Also, consider use of a sled (someone else's good idea on the site).   When the backyard is saturated and I don't want to trash/ rut the turf I use a poly game sled  https://www.amazon.com/dp/B00EHTFIAM/?tag=hearthamazon-20.
It carries about as much or more than the wheel barrow.  It works great hauling wood across snow from back stacks to the house.
I try to bring in enough supply when turf is dry, until we get a good snow.


----------



## BrotherBart (Sep 19, 2016)

ohlongarm said:


> I use this,indestructible holds 1000 lbs easily,John Deere.
> 
> 
> 
> ...



Not quite indestructible. Plowing snow with the big tractor in the blizzard last winter I didn't look behind me and backed over mine. Destructed it bigtime. 

Appears that 4,000 pounds was overloading it.


----------



## CheapBassTurd (Sep 19, 2016)

Joey,
Welcome to the site, and welcome to saving ridiculous amounts of money.

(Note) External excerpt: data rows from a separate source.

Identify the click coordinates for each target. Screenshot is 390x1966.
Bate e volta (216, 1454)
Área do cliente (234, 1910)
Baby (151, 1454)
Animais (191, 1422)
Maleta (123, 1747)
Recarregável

I am too, starting my first winter.  (Started burning Feb 1.)
Being "virgins" I'm sure we're both messing up all over town, but learning here
and getting things right real fast.  I don't like double working wither.
As long as we keep a clean chimney first and foremost, the rest can fall into place as
needed.  
I have the identical cart.  lol   Takes two for a 24 hour burn, overnighter included.
Fill the tote first trip, leave the 2nd cartload on the porch for later.    Added two lawnmower wheels
under the handle end and it made the thing into a whole new beast.
Also there's a utility sled for dragging over the snow.

I don't even bother with the pickup or tractor as it's 90 ft from fuel stack to house.
Just far enuff to prevent bug infestation of the shanty.

This site is changing me after being a lifelong procrasinator.   "I'll get it tomorrow"
doesn't work well in this game.   Bought a high quality splitter, and a beater truck that can
get scratched thus far.  Next is a powered splitter.


----------



## firefighterjake (Sep 20, 2016)

I've got two home-made carts to haul behind the ATV . . . but honestly when I'm moving the wood short distances from the pile to the seasoning stacks . . . or from the woodshed to the porch I tend to use the tried-and-true wheelbarrow (until the snow flies -- then I use a canvas tote).


----------



## Jags (Sep 20, 2016)

Woody Stover said:


> Then I rigged my wife to the front end with a snatch-'em strap looped around her with the hooks on the axle, to haul out rounds.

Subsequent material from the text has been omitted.